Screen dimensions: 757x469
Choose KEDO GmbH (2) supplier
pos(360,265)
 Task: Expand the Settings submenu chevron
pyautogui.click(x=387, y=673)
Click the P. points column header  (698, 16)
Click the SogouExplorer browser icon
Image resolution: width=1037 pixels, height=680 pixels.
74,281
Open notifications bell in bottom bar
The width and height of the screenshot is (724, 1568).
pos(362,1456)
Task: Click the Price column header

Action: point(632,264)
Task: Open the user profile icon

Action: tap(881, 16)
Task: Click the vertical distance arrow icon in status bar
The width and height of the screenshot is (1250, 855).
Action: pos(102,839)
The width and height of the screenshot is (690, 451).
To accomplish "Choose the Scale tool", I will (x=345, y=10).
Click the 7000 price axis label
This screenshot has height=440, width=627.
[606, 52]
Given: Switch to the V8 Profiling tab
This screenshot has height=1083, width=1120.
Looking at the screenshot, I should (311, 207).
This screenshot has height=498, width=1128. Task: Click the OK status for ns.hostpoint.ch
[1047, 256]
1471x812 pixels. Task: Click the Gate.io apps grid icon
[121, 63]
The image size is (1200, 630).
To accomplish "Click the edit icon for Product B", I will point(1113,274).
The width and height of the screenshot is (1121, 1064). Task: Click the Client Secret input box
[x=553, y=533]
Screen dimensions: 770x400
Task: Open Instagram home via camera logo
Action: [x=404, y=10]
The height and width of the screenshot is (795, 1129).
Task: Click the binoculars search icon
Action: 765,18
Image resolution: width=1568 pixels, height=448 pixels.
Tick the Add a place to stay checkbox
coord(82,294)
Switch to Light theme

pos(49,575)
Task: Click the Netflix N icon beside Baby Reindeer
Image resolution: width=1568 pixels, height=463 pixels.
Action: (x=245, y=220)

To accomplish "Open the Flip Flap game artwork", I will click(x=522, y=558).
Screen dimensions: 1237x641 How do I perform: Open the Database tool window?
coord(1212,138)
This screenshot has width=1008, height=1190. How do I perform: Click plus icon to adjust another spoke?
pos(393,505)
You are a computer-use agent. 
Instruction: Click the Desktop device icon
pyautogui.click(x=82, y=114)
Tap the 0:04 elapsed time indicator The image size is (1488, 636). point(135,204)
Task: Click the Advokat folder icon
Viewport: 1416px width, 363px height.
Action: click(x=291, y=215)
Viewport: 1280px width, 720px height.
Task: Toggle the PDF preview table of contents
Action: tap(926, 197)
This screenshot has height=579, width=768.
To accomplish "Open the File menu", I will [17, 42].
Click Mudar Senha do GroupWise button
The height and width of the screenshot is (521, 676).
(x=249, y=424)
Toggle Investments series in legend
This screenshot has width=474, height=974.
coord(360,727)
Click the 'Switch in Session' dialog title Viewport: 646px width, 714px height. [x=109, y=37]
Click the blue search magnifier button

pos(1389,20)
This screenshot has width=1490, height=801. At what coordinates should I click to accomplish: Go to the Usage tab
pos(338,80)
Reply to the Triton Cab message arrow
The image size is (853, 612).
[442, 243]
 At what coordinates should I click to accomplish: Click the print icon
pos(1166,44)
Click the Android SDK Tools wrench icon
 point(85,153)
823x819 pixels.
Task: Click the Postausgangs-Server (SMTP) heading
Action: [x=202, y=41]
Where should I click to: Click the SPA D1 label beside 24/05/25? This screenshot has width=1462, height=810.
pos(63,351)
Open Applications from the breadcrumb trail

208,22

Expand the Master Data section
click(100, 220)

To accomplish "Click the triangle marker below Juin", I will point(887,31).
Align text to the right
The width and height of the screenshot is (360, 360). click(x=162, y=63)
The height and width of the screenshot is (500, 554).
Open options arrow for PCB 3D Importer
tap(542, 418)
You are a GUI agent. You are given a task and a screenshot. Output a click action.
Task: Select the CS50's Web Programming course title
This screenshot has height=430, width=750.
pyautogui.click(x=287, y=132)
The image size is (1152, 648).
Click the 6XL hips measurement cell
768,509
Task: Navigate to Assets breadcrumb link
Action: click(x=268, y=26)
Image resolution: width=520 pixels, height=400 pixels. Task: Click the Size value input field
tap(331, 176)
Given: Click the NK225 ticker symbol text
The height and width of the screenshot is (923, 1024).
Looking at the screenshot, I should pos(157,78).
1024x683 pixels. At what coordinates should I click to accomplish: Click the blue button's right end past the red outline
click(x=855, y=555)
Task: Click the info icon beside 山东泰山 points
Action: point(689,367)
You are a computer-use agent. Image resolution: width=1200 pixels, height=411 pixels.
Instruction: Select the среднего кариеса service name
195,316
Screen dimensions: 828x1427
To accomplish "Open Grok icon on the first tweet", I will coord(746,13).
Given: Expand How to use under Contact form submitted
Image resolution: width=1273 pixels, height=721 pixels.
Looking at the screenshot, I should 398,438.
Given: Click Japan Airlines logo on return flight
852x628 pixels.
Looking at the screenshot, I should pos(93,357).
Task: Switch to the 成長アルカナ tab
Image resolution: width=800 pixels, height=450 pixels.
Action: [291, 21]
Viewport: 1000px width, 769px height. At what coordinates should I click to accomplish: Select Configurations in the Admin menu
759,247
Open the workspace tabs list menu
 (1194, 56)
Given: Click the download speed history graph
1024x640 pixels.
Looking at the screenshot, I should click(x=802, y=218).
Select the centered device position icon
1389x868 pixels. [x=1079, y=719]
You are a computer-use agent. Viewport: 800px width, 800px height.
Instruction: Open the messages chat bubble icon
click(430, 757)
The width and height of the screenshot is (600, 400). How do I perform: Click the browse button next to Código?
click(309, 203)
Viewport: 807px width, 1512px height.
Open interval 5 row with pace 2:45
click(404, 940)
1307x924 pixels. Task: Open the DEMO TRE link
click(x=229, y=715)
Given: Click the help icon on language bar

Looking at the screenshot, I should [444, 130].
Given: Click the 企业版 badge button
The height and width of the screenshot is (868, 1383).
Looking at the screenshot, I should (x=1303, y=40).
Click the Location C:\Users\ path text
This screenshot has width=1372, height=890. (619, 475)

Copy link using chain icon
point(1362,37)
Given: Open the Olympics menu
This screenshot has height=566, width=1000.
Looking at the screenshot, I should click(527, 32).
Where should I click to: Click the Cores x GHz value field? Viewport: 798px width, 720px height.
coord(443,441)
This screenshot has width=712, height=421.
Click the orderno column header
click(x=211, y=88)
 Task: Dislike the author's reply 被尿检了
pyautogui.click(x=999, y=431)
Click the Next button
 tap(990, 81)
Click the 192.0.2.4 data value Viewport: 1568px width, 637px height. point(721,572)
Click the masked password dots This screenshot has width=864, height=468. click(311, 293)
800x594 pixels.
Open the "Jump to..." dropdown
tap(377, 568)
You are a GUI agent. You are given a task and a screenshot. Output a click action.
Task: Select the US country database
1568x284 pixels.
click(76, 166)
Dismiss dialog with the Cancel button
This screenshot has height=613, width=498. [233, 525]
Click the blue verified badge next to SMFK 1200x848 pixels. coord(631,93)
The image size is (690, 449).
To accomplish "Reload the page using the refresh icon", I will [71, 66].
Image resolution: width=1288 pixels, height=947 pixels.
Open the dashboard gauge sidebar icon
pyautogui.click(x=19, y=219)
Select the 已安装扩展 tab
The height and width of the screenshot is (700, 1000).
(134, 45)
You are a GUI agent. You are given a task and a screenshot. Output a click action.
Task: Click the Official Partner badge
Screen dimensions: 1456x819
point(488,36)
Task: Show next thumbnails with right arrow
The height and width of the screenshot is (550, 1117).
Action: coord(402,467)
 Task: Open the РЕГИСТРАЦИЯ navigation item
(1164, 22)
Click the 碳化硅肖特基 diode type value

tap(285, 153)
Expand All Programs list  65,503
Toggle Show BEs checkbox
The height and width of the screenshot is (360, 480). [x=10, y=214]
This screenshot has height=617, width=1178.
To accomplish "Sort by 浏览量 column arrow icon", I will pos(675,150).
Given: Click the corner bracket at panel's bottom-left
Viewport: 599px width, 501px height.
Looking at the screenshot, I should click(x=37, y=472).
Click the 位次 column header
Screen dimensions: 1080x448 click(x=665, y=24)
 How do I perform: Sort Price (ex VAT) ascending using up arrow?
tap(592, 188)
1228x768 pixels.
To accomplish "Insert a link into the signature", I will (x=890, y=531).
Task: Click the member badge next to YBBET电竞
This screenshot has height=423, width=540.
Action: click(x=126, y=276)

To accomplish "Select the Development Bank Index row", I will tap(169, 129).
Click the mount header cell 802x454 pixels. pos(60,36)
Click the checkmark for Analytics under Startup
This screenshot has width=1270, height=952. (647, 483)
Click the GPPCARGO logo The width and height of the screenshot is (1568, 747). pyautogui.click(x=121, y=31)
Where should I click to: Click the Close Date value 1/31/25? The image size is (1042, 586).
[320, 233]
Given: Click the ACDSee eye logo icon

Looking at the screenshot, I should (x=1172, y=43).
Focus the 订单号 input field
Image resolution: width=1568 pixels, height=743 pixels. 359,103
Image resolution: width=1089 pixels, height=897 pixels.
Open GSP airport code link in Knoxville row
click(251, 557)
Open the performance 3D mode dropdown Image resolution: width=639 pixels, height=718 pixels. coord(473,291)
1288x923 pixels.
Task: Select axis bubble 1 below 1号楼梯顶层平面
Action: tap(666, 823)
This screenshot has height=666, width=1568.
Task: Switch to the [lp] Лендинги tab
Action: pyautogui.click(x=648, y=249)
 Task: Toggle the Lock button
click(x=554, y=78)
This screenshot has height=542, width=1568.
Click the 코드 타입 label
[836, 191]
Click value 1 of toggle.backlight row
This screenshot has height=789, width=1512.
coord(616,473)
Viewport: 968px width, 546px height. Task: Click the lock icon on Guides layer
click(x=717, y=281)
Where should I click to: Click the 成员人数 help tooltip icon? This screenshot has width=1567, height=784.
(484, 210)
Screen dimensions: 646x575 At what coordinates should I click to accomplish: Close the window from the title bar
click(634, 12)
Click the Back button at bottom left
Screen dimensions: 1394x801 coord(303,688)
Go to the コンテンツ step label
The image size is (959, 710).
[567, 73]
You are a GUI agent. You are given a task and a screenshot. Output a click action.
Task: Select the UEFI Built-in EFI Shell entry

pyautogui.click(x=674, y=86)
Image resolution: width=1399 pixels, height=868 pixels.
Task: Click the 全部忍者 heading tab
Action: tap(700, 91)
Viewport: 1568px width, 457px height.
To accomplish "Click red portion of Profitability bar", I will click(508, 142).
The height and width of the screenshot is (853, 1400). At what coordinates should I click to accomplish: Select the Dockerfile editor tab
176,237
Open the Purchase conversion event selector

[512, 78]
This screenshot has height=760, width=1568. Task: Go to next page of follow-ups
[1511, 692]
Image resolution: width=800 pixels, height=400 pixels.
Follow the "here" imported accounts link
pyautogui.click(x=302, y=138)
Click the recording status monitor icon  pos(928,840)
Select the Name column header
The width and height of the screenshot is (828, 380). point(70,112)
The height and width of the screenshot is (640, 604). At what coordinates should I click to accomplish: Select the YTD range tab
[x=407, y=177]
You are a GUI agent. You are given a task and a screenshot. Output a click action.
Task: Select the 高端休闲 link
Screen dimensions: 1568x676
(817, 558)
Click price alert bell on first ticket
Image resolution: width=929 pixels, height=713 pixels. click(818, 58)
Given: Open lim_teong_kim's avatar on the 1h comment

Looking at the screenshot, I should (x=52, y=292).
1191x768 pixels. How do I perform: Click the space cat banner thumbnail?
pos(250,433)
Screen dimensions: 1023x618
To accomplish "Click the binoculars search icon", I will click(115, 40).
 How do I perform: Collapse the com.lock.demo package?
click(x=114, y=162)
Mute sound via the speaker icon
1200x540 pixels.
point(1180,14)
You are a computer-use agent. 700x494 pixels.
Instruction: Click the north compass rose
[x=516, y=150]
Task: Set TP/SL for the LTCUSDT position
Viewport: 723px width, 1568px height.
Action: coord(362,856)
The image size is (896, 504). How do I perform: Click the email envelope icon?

# PROMPT
For each line in the data that holds the word "computer", copy the line.

# SOLUTION TO THE PROBLEM
You are a computer-use agent. 
You are a computer-use agent. Image resolution: width=1200 pixels, height=411 pixels.
You are a computer-use agent. Viewport: 800px width, 800px height.
You are a computer-use agent. 700x494 pixels.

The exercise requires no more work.